This conversation is hilarious, but sexually transmitted infections aren’t. 

Samantha Lauriello
September 07, 2018

It's not uncommon for a text conversation to go awry thanks to a misunderstood acronym. And if you've ever exchanged messages with your much less text-savvy parents (No dad, "LOL" doesn’t mean "lots of love"), then you can understand why this hilarious spelling mistake left one mom in a panic. 

"I've got a sti, any suggestions on how to get rid of it?" Dylan Heggie of Glasgow, Scotland, recently texted his mother.

What Heggie meant to say was that he had a stye, one of those painful bumps you get on your eyelid that kind of look like a pimple—an unfortunate mistake because his mom thought he meant STI, or sexually transmitted infection.

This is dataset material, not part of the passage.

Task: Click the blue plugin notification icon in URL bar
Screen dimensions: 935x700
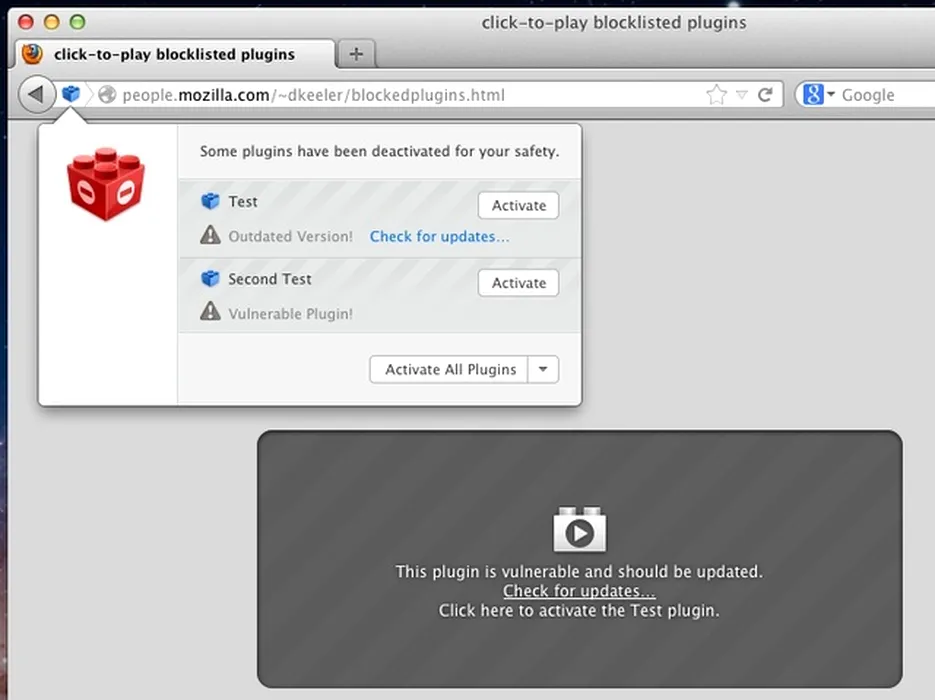Action: tap(71, 94)
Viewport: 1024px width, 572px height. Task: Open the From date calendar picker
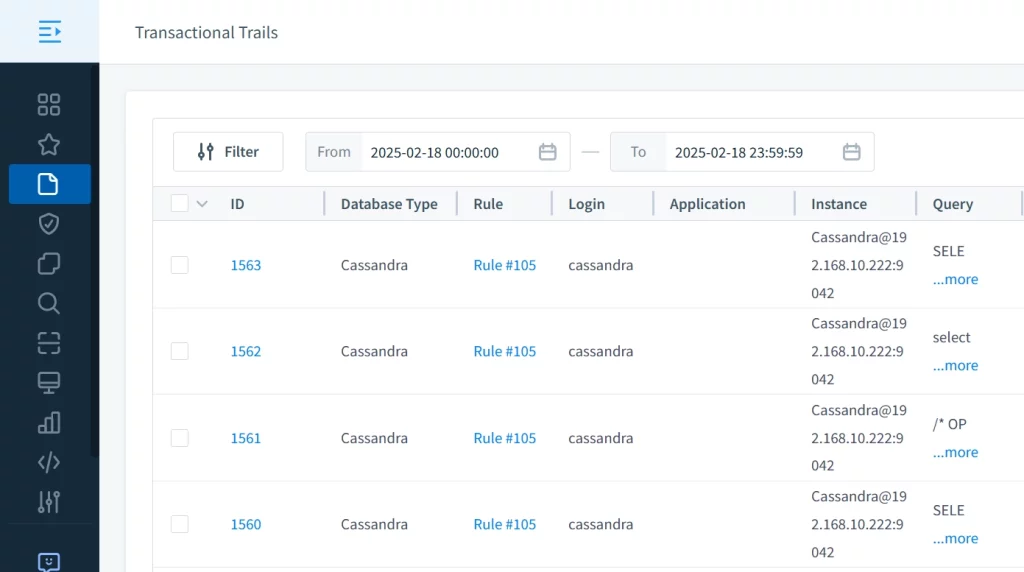[x=547, y=152]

Like any worried mother, she proceeded to ask if it was on his testicles or his “willy,” leaving Heggie seriously confused.

Let’s set the record straight: A stye is a tender red bump inside or outside of your eyelid that forms when a gland becomes clogged or irritated. And STIs, which are in no way related to styes, are infections transmitted by sexual contact.

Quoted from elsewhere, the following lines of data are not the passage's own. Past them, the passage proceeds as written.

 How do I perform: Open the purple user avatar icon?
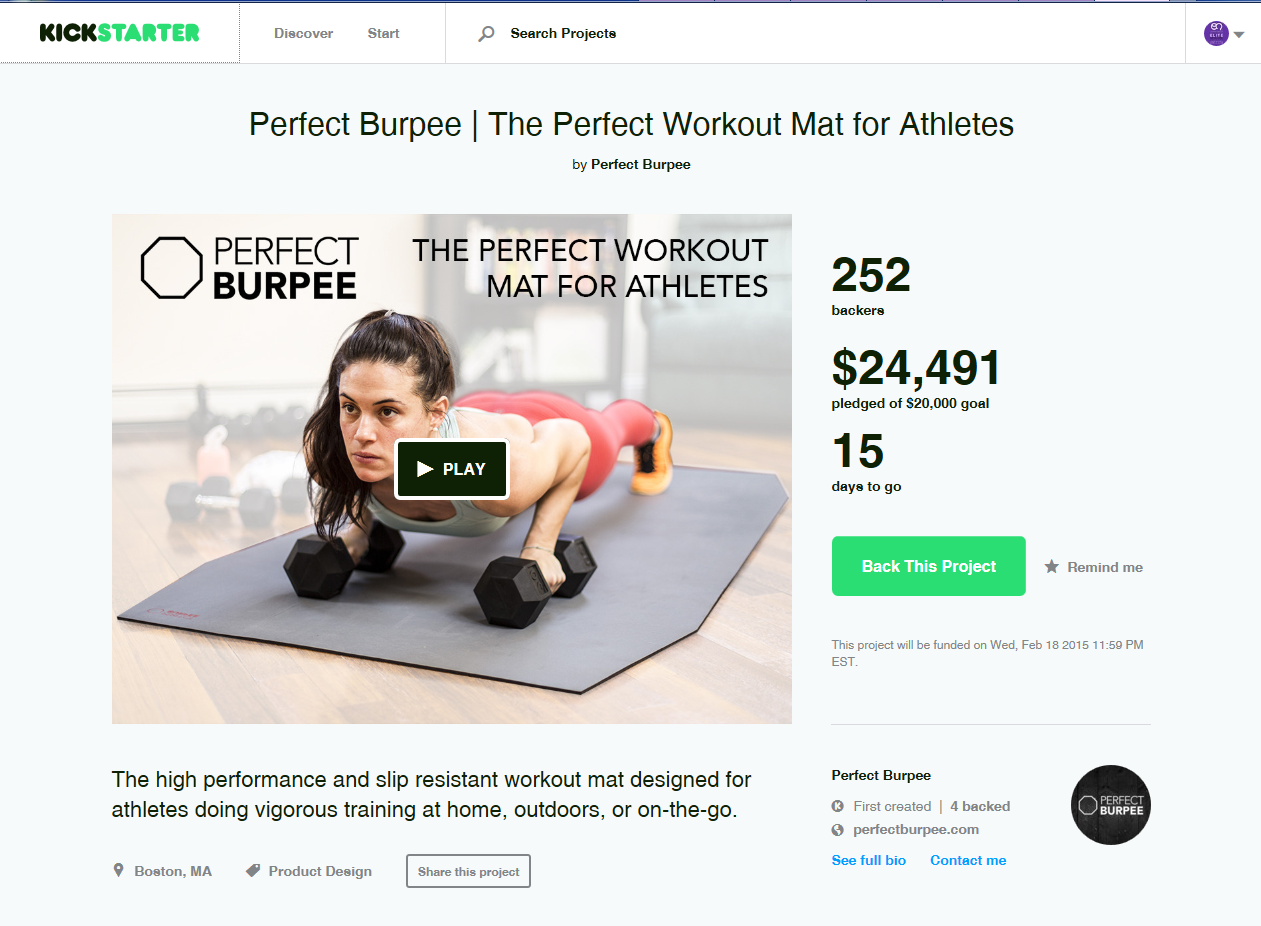click(1216, 33)
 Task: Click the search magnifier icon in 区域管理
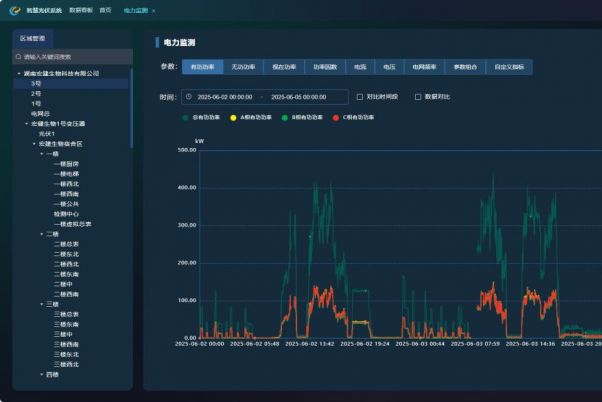coord(19,57)
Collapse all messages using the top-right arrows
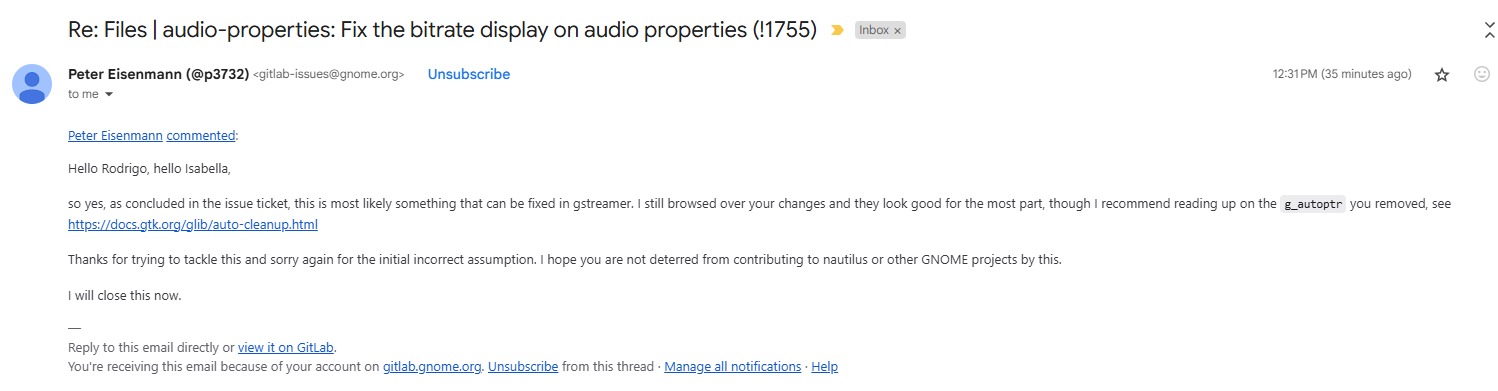The image size is (1498, 391). coord(1490,30)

But this mom’s panic is totally spot on because of how serious STIs really are. Many STIs, like chlamydia, gonorrhea, HIV, and HPV (human papillomavirus), can be present without symptoms for years. If left untreated, they can lead to much more dangerous issues, such as pelvic inflammatory disease or cervical cancer. Anyone who’s sexually active should make regular testing a priority (especially women, who are more at risk of STI complications while often having fewer or no symptoms).

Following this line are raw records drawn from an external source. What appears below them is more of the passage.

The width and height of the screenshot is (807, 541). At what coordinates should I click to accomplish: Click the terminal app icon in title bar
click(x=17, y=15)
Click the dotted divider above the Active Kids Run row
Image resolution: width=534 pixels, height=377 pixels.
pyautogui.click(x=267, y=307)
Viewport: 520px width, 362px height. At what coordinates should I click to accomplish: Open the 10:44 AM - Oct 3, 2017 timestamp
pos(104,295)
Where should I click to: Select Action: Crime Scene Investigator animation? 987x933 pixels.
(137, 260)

RELATED: Why the HPV Vaccine Is Still Controversial—and What You Need to Know About It

STIs are also of greater concern now more than ever. The Centers for Disease Control and Prevention recently announced rates of gonorrhea, syphilis, and chlamydia among Americans are at an all-time high and have been steeply increasing for the past four years.

And though styes and STIs are two similar-sounding conditions that are worlds apart, you actually can get an STI in your eye. Chlamydia and gonorrhea can cause an eye infection if you make direct contact with genital fluids from an infected partner and then touch or rub your eye. Eye herpes is also a possibility, if viral particles from a genital or oral herpes lesion gets in or near your eye.

So while Heggie’s LOL-worthy texting exchange with his mom is certainly one for the books, her reaction was 100% warranted. STIs are to be taken seriously, which is why condoms are never something to compromise.